Revealed in that report were an acknowledgement of the physical path that moves the insulin from manufacturers to pharmacies (and, in-turn, patients), and the subsequent flow of insulin payments. Because so many parties are involved in both, efforts to address upward price pressures, the report suggests doing more to encourage more insulin biosimilars (so far, ALL biosimilars are coming from Big 3 insulin suppliers although the partnership of Mylan/Biocon have a Lantus biosimilar to be branded as Semglee pending FDA re-review as well as legal settlement with Sanofi), hence discounts have been modest at best -- reportedly only 15% off, compared to discounts of 75% to 80% for most small molecule drugs, to which big pharma responds that insulin is so much more complicated than small molecule drugs therefore the discounts are smaller, which is an outright falsehood). The report also recommends formulary changes that standardize the process for requesting exemptions or filing appeals from formulary changes, and that Congress could convene working groups composed of patients, providers, PBM's, and health insurers to develop a patient-centric appeals system. In addition, it recommends standardizing drug formulary disclosure of patient cost-sharing information, and potentially introducing legislation directing CMS to develop a series of standard formulary designs that provide cost-sharing information in an accessible manner, plus limiting the number of changes an insurer is permitted to make to a formulary each year, and finally capping out-of-pocket expenses for prescription drugs that are needed for chronic conditions.

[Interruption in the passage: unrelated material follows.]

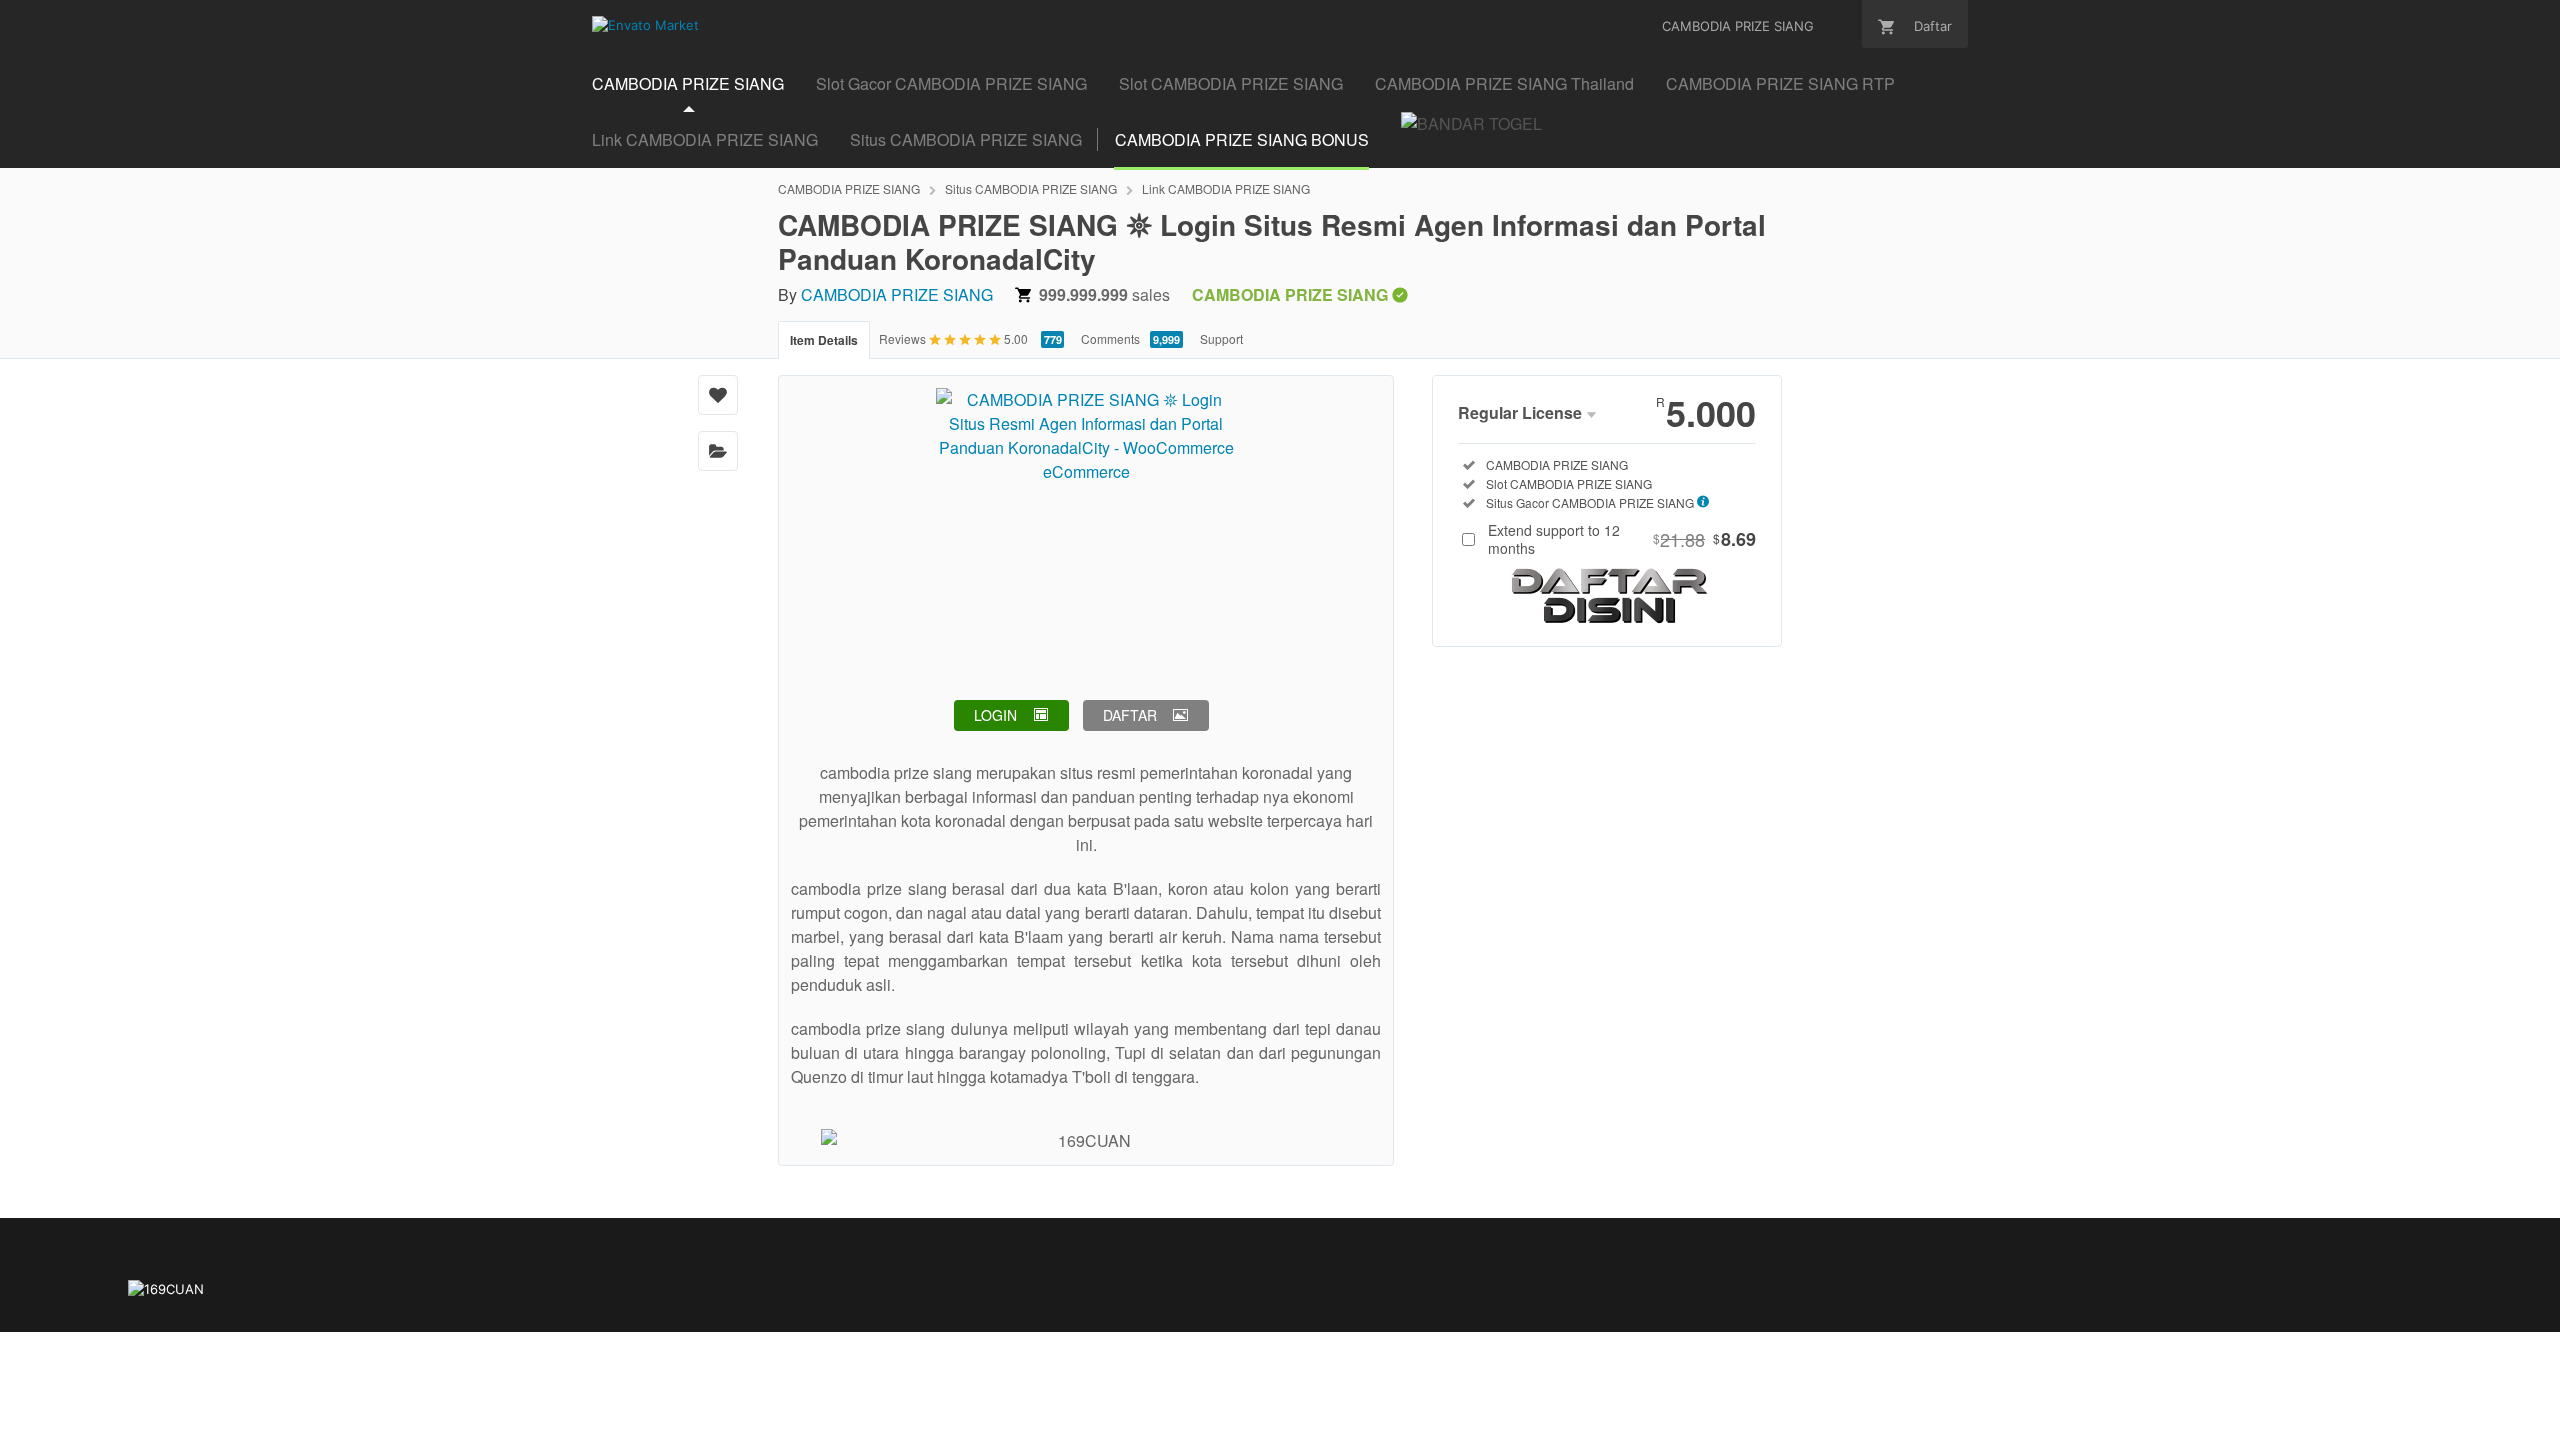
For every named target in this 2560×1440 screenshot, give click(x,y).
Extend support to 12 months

First, note that most of these recommendations impact Medicare (and to a lesser extent, Medicaid), so they will not have material impact on private healthcare insurance which impacts most people.

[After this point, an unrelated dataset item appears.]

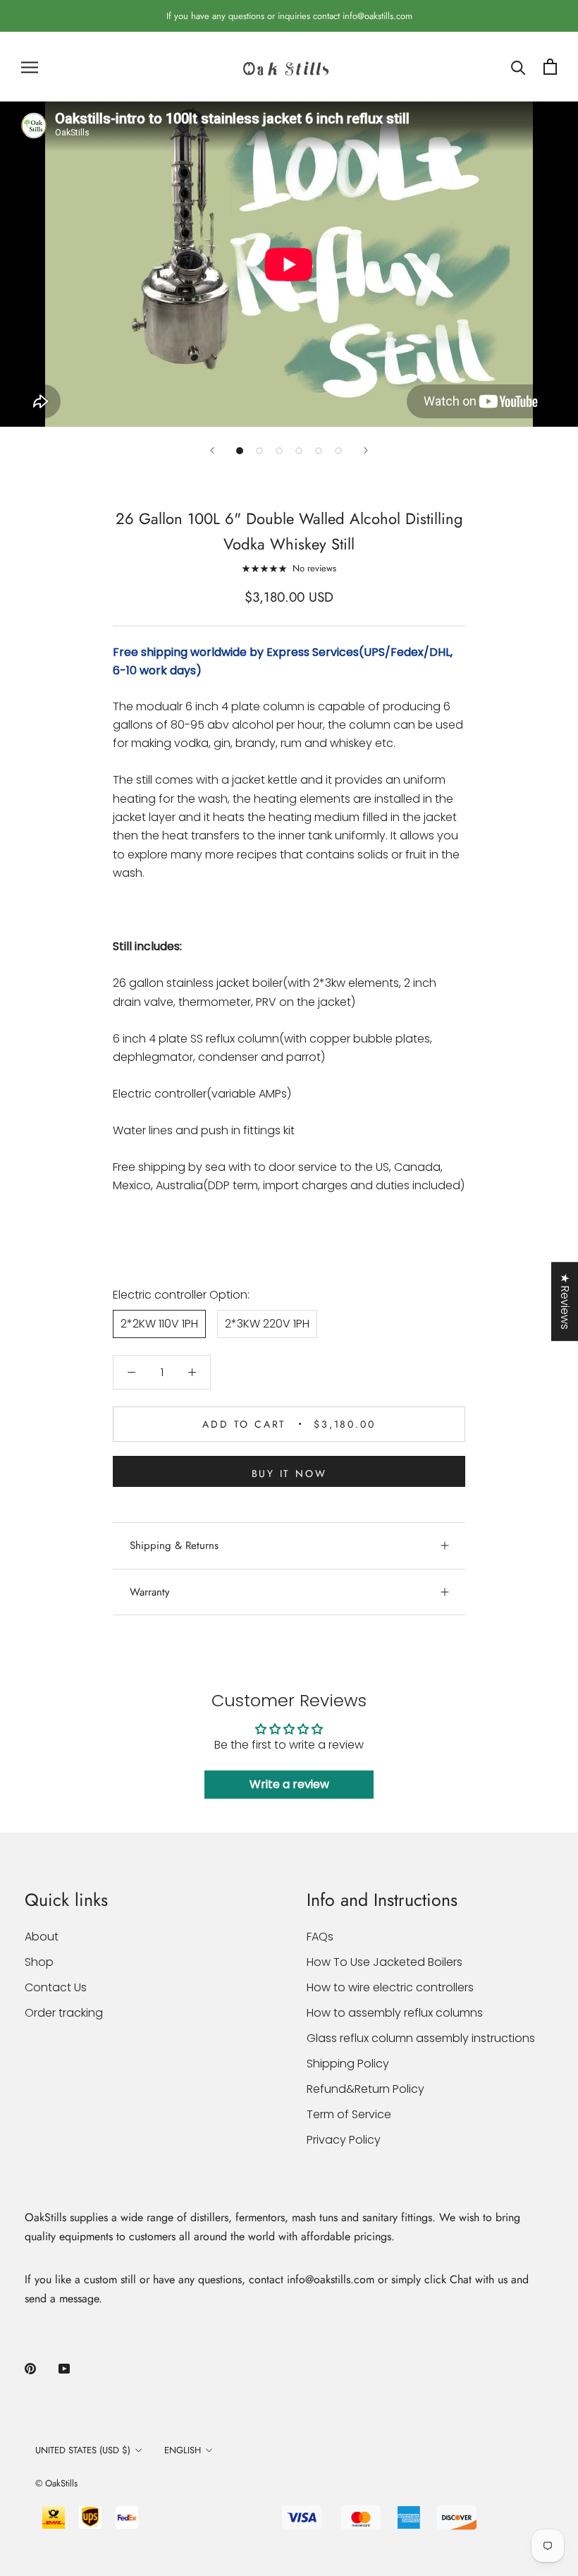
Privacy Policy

A Practical Step Big 3 Insulin Makers Can and Should Be Doing Now, But They Aren't Doing

The elephant in the room is something Congress COULD do it if they were so inclined, specifically to make sure that all insulin varieties are added to the CDC's and CMS/Medicare list to the national "Preventive Medication Coverage" list which is a list of so-called preventive medicines and services without charging you a copayment or coinsurance, which is true even if you haven't met your yearly deductible. Virtually all private healthcare insurances cover these items already, except for short-term insurance plans which are considered junky insurance plans that Obamacare did away with anyway. It would be a fairly straightforward matter to get insulin added to this list, yet Congress never bothered to do so because they never saw insulin as preventative. In fact, several of the medicines on that list (such as statins) have never been proven to prevent cardiovascular events such as heart attacks or strokes, so they are no more "preventative" than insulin.

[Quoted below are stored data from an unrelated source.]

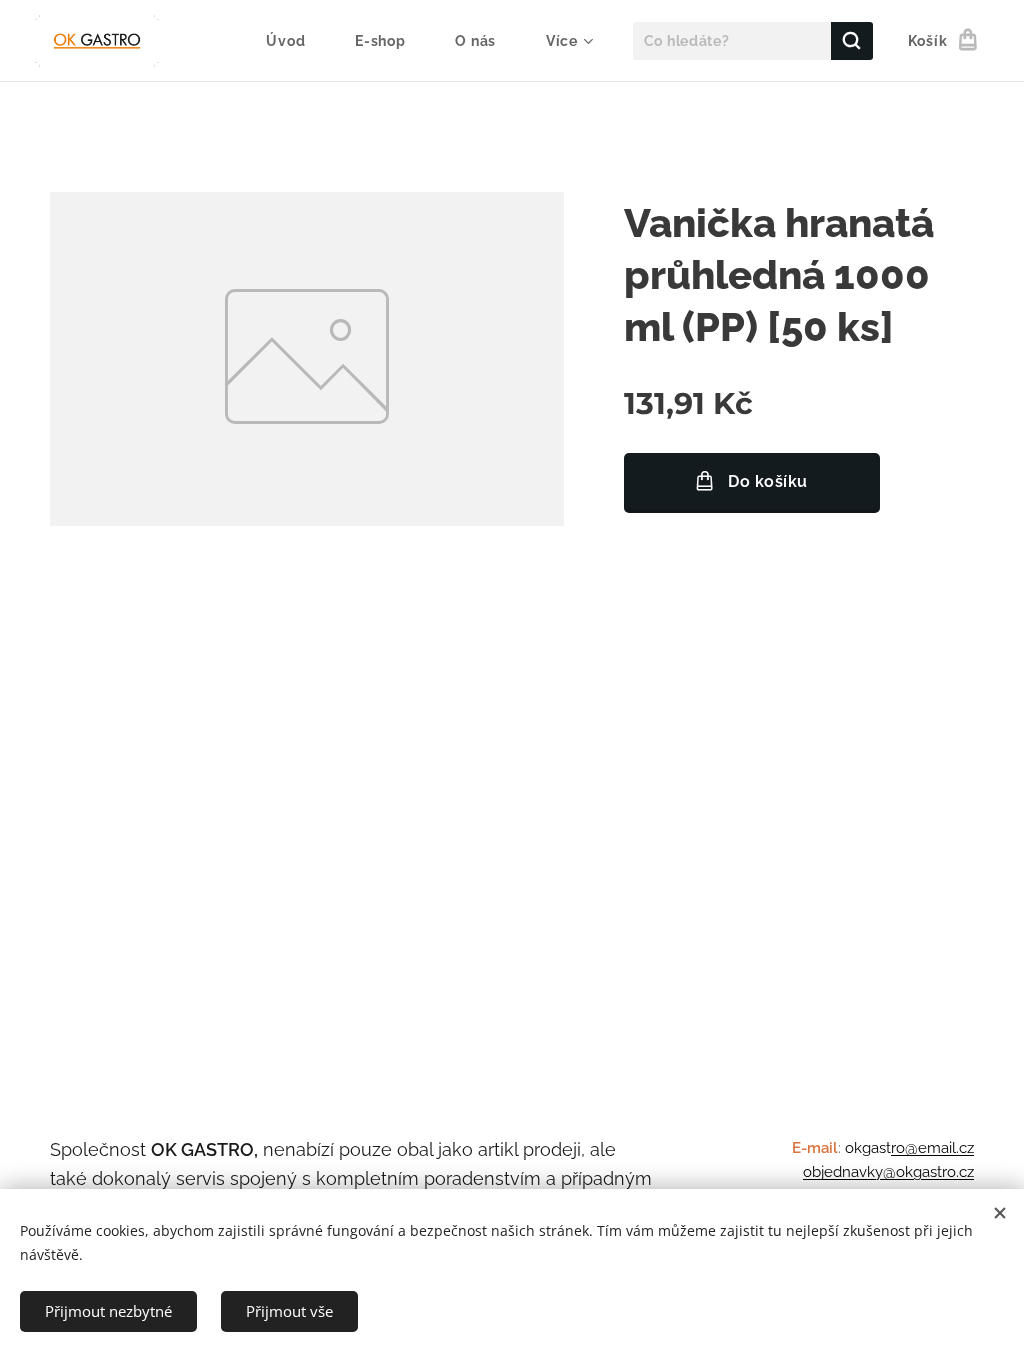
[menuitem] (295, 41)
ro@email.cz (932, 1148)
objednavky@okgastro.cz (888, 1172)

Now, if the Big 3 insulin makers were truly so concerned, they would have lobbied long ago to get insulin added to this list, but guess what? They didn't bother. I think its very clear what needs to be done: to get all forms of insulin (not just the old ones like regular and NPH) added to the national "Preventive Medication Coverage" list, making it either lower-cost or even one of the $0 co-pays on the insurance plan and doing so would be a fairly straightforward matter to do, but it needs to be uniformly supported by but most parties, and so far, big pharma as fought it at every step of the way. One has to ask why they are fighting this, but their answers for fighting it are more as a matter of principle, rather than having a very good reason for doing so.

The short-term solution, I propose, is to make sure that insulin is added to the national "Preventive Medication Coverage" list. That would likely impact everyone on Medicare (and Medicaid), as well as many private healthcare insurance plans quite quickly.

Now, can we get everyone on the same page, please?!